Moody’s said yesterday that its negative outlooks on all “South African sub-sovereigns” mirrored the negative outlook on SA’s sovereign rating and reflected systemic pressure.
Reserve Bank governor Gill Marcus urged the government to address the issues raised by Moody’s, to “ensure that there are no further downgrades”.
“They are real issues being raised by Moody’s and I think it’s very important that the government look at that and address it,” Ms Marcus told a Nordic-SA business function in Johannesburg yesterday.
She agreed that it was “premature” to predict what the effect on the cost of borrowing will be for these institutions. “Many of them
have already raised the finances they want.... We’ll look for the knock-on effect‚” she said.
Despite the government’s attempts to expand private sector funding of local government, it remains small. Total municipal borrowing was R45.5bn at end-June.
Short and long-term bonds issued by the cities of Johannesburg, Cape Town and Ekurhuleni amounted to R14.5bn and represented about 2% of government bonds listed on the JSE.
Municipalities are only able to borrow on the capital market for infrastructure spending, but in the year to end-June they managed to spend R33.2bn (75.2%) of their aggregate capital budget of R46bn.
The capital budget for metros was R22bn, of which R17.5bn (79,5%) was spent.
Banks were the main lenders to municipalities last year at R25.7bn, followed by the Development Bank of Southern Africa at R15.7bn and the Infrastructure Finance Corpo- ration’s R1bn. To eradicate backlogs and provide new infrastructure, municipalities required R50bn over the next 10 years, Luther Mashaba, the bank’s group executive, told Parliament last week.

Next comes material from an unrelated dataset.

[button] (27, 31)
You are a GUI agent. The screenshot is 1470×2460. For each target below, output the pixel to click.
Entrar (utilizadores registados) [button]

“Borrowing by intermediaries will play an important role in addressing these backlogs as fiscal transfers are unlikely” to be enough.
Mr Mashaba noted that the credit appetite for municipal debt among commercial banks and asset managers had increased.
Absa Capital economist Jeff Gable said yesterday he believed the “arguments for and against a downgrade were equally balanced. I don’t think it will happen in 2012, but there is a lot to play for in 2013.”